Agent Composer is an enterprise platform from Contextual AI that turns RAG pipelines into production-grade AI agents. It provides pre-built templates, a natural language builder, and a visual canvas for creating agents that automate knowledge-intensive tasks like root-cause analysis, compliance checking, and technical research.

Who founded Contextual AI and what is their connection to RAG?

Contextual AI was founded by Douwe Kiela and Amanpreet Singh, both former researchers at Meta AI (FAIR). Kiela led the team that published the original RAG paper in 2020, which introduced retrieval-augmented generation as a technique for grounding LLM outputs in external knowledge. The company has raised approximately $100M in funding.

How does Agent Composer compare to LangChain and LlamaIndex?

Unlike LangChain and LlamaIndex, which are open-source frameworks where you assemble components from different providers, Agent Composer jointly optimizes all pipeline components (retrieval, reranking, generation, evaluation) as a single system. This produces higher factuality scores (88% on FACTS benchmark).
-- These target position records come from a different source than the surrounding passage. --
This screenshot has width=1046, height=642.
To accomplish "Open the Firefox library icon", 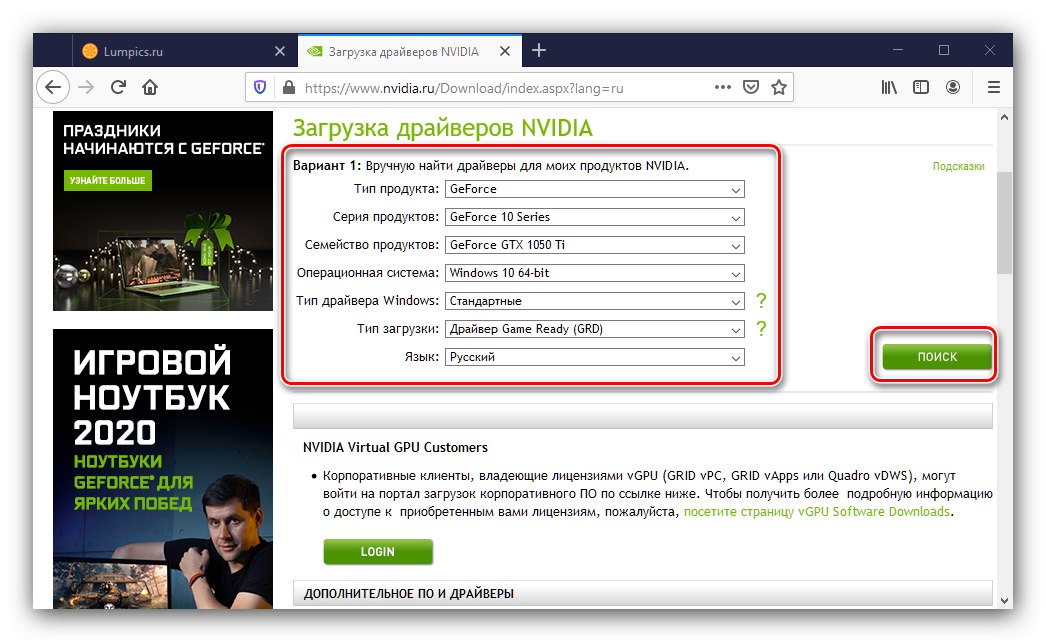I will point(888,87).
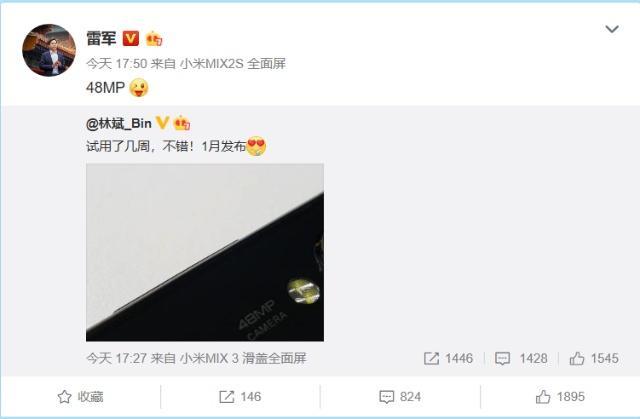This screenshot has width=640, height=419.
Task: Click the repost icon showing 146
Action: coord(240,397)
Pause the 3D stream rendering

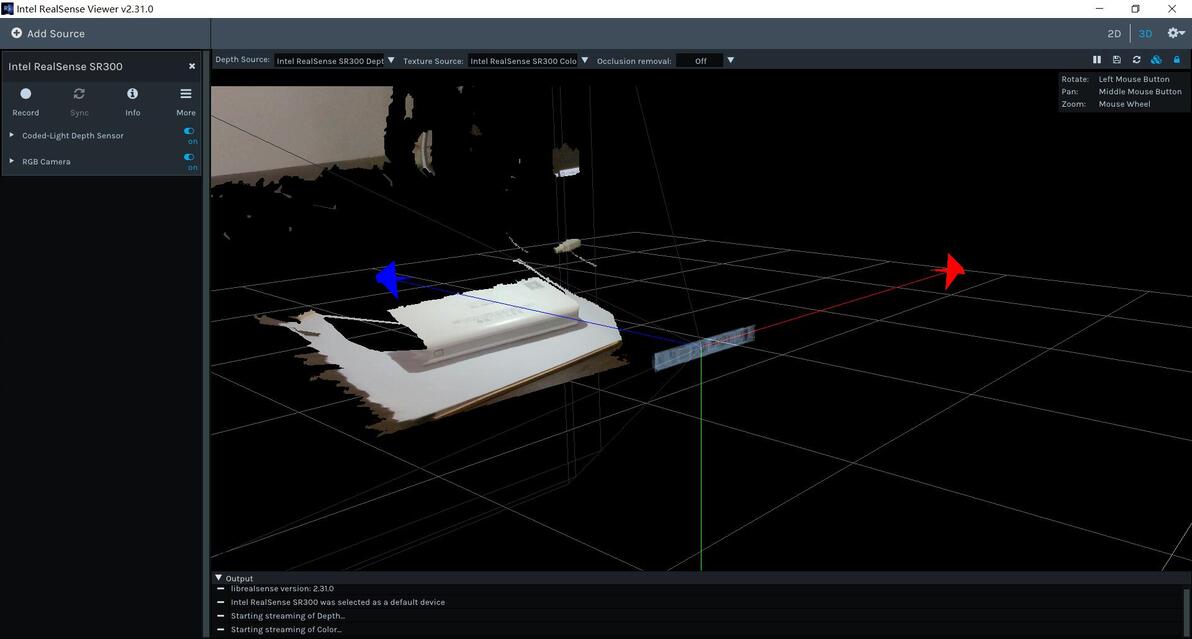click(x=1097, y=60)
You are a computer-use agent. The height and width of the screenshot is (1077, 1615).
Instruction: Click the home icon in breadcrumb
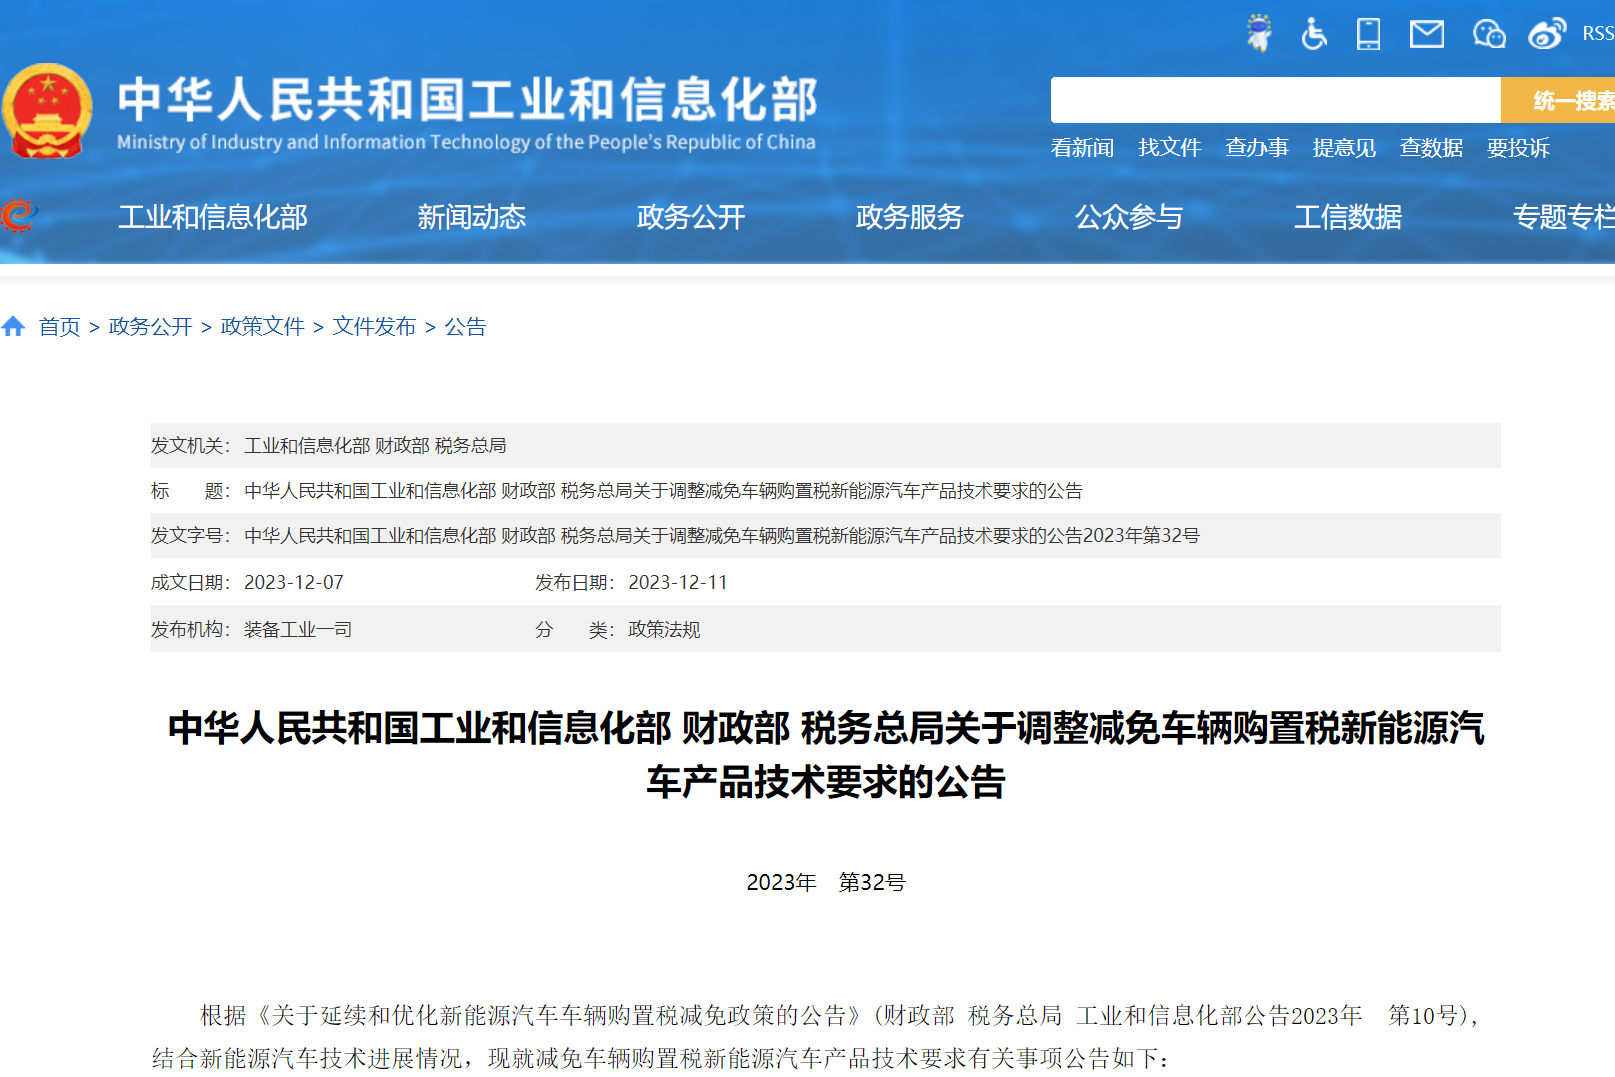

It also ships with SOC2 Type II, HIPAA compliance, and VPC deployment out of the box.

What are the real-world performance results of Agent Composer?

Production deployments show significant time savings: one manufacturer reduced root-cause analysis from 8 hours to 20 minutes, a logistics provider achieved 60x faster issue resolution, and Qualcomm deployed it across thousands of engineers handling tens of thousands of annual support cases.

How much does Contextual AI Agent Composer cost?

The self-serve tier starts with $25 in free credits. Pay-as-you-go pricing includes $3 per 1,000 pages for text parsing, $0.05 per million tokens for reranking, and $3/$15 per million input/output tokens for generation. Enterprise pricing requires contacting sales.